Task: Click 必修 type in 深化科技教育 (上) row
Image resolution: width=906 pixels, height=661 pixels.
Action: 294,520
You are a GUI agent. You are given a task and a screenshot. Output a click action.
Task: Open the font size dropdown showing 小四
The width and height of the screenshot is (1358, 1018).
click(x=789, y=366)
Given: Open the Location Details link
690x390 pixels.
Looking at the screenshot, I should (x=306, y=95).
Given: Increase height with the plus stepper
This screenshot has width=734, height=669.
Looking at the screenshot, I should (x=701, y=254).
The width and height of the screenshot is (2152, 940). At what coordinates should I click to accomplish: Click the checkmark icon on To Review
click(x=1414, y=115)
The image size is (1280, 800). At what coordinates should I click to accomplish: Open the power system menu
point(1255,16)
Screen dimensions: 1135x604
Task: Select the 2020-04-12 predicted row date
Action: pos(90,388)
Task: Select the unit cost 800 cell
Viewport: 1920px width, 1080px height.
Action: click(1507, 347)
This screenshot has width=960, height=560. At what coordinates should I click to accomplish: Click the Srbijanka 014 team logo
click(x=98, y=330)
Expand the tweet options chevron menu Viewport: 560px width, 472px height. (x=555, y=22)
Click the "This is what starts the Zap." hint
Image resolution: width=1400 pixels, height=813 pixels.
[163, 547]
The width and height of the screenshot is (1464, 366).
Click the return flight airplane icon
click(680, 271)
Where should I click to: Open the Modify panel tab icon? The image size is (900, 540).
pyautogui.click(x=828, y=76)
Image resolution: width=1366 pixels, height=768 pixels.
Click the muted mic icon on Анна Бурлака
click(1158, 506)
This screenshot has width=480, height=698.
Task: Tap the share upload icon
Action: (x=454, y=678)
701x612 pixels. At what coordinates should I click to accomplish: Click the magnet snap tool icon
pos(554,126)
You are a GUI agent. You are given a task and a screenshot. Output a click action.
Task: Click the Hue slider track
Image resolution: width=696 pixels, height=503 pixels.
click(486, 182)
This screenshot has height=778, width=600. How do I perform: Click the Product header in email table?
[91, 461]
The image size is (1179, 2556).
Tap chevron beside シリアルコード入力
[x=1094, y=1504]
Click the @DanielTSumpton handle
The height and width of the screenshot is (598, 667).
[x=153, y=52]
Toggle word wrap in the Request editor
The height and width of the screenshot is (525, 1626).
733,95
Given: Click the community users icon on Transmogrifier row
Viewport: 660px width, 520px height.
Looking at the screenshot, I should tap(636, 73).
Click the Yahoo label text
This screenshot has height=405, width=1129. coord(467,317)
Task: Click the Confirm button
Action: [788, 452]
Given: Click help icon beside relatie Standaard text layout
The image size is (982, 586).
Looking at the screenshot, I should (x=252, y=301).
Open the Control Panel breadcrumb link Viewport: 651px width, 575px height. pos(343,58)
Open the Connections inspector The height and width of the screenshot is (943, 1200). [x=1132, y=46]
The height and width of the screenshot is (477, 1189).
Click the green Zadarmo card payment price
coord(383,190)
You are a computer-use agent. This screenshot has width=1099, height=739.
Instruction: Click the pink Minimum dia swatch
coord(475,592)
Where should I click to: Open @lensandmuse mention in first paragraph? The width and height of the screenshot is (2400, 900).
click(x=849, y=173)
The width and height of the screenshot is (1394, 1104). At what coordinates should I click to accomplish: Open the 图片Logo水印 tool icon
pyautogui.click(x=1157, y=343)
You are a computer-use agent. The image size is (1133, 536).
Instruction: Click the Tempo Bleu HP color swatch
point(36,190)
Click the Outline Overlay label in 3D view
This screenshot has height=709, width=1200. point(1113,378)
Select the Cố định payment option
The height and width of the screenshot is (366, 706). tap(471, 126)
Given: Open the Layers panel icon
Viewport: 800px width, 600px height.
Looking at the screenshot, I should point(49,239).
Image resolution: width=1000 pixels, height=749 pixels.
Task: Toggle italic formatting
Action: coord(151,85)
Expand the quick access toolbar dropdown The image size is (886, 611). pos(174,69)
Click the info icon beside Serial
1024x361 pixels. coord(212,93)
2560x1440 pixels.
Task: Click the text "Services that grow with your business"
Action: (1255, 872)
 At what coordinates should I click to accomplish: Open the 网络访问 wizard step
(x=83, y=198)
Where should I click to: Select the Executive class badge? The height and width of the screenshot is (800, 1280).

Prompt -
Precisely the lines between those holding "Instruction: Click the Tempo" and "Given: Open the Layers panel icon", inclusive, are to be reproduced from the listing above, with nothing added.

Exercise response -
Instruction: Click the Tempo Bleu HP color swatch
point(36,190)
Click the Outline Overlay label in 3D view
This screenshot has height=709, width=1200. point(1113,378)
Select the Cố định payment option
The height and width of the screenshot is (366, 706). tap(471, 126)
Given: Open the Layers panel icon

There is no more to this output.